I am trying to compute, given the following recursive stocastic process (which I proved to be a submartingale wrt the filtration $\mathcal{F}_n = \sigma(Y_1,\ldots,Y_n)$) :
$$X_0=0, X_{n+1}=|X_n+Y_{n+1}|$$
where $Y_n$ are iid r.v. s.t. $P(Y_n=1)=P(Y_n=-1)=1/2$
the terms of its Doob's decomposition.
I tried to compute the predictible (increasing) process $Z_n$ in the following way:
$$Z_{n+1} = Z_n + E(X_{n+1} \mid \mathcal{F}_n) – X_n $$
I found out that $$E(X_{n+1} \mid \mathcal{F}_n)=E(|X_n+Y_{n+1}| \mid \mathcal{F}_n) =\frac{| X_n+1|}{2}+\frac{|X_n-1|}{2}$$
And, according to this and from the assumption that $Z_0=0$ I found that
$$Z_1 = E(X_1|\mathcal{F}_0) = E(|X_0|)= 1 a.s.$$
And also that
$$\begin{align*} Z_2 &= 1 + E(X_2 \mid \mathcal{F}_1)- X_1 \\ &= 1 + E(|X_1 + Y_0| \mid \mathcal{F}_1) – X_1\\ &= 1+ \frac{|X_1+1|+|X_1-1|}{2} – X_1 \\&= 1+ \frac{||X_0+Y_1|+1|+||X_0+Y_1|-1|}{2} – |X_0+Y_1| \\ &= 1+ \frac{||Y_1|+1|+||Y_1|-1|}{2} – |Y_1| = 1+1-1 = 1 \end{align*}$$
almost surely.
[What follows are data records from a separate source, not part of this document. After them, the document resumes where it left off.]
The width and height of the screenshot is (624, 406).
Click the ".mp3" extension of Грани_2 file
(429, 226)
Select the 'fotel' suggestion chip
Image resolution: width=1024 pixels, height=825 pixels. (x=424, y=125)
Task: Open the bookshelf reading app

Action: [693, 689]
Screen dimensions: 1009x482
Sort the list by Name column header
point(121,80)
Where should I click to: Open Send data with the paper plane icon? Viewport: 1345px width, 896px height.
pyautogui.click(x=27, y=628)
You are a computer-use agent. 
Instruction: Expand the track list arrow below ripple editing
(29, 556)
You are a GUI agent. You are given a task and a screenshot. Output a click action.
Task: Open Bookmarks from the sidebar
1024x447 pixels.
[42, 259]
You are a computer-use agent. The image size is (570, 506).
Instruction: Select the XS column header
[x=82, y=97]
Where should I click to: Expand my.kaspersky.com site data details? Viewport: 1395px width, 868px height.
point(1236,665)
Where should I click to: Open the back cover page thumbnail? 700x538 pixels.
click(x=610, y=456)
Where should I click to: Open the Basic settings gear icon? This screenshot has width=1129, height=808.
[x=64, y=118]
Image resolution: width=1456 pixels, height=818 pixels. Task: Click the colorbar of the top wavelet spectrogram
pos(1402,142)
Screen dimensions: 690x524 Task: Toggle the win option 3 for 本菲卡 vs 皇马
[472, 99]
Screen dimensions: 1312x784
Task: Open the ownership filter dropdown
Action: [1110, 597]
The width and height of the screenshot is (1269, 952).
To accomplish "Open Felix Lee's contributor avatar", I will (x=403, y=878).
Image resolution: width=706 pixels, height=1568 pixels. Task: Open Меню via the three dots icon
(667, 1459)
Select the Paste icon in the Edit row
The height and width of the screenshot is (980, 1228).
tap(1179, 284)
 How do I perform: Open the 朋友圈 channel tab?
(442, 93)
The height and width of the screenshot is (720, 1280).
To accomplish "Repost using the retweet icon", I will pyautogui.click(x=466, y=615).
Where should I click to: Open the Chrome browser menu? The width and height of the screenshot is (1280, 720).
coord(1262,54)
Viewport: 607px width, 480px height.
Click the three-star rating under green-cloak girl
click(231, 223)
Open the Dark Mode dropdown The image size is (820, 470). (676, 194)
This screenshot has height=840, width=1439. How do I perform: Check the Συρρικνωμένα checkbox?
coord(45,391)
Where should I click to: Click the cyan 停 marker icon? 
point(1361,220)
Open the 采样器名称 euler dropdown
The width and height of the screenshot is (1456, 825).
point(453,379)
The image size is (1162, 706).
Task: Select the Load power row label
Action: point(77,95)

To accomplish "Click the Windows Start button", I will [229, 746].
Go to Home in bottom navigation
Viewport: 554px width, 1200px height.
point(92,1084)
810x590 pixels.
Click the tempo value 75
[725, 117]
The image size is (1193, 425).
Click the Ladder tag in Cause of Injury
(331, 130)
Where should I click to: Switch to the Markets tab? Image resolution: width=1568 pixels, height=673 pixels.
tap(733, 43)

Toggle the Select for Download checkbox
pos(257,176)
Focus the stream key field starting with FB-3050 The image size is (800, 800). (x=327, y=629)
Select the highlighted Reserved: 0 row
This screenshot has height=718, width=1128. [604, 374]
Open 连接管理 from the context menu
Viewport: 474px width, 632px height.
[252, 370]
But I am not sure of this passage and I did not manage to compute any other $Z_i$ to generalize the result, as I get stuck in computations of the type: $$1+1/2\cdot (|1+|X_1+Y_2||+|-1+|X_1+Y_2||) – |X_1+Y_2|$$ and even getting to the very first value of $X$ I get things I do not know how to simplify.
I also tried to give a closed form for $X$ but I get something of the shape:
$$ X_5 = |||1+X_2|+X_3|+X_4| $$ and found out that, for instance $X_1 = 1$ a.s. and $M_2 = 0$ wp $1/2, 2$ wp $1/2$ but I didn't find a pattern to exploit.
Any hint will be appreciated!
Best Answer
The (standard) proof of the Doob decomposition shows a way to compute the Doob decomposition.
This means that we have to study the differences $X_k-X_{k-1}$ in order to compute the process $(A_n)_{n \in \mathbb{N}}$, and then we will get automatically the Doob decomposition. To this end, we consider two cases separately:
$X_{k-1}(\omega)=0$: Then $X_{k}(\omega)= |Y_{k}(\omega)|=1$ and so $$X_k(\omega)-X_{k-1}(\omega)=1.$$
$X_{k-1}(\omega)>0$: As $|Y_k(\omega)|=1$ this implies $X_{k-1}(\omega)+Y_k(\omega) \geq 0$ and so $$X_k(\omega)-X_{k-1}(\omega) = (X_{k-1}(\omega)+Y_k(\omega)) -X_{k-1}(\omega) = Y_k(\omega).$$
Thus,
$$X_k(\omega) -X_{k-1}(\omega) = 1_{\{X_{k-1}=0\}}(\omega) + Y_k(\omega) 1_{\{X_{k-1} >0\}}(\omega) \tag{2}$$
for all $\omega \in \Omega$. Taking the conditional expectation we get
$$\mathbb{E}(X_k-X_{k-1} \mid \mathcal{F}_{k-1}) = 1_{\{X_{k-1}=0\}} + 1_{\{X_{k-1}>0\}} \underbrace{\mathbb{E}(Y_k \mid \mathcal{F}_{k-1})}_{=\mathbb{E}(Y_k)=0} = 1_{\{X_{k-1}=0\}}.$$
Hence,
$$A_n = \sum_{k=1}^n 1_{\{X_{k-1}=0\}}= \sharp\{0 \leq k \leq n-1; X_k=0\}$$
is the predictable increasing process in the Doob decomposition $(1)$ and
$$M_n = X_n-A_n= X_n- \sum_{k=1}^n 1_{\{X_{k-1}=0\}} $$
is the martingale part.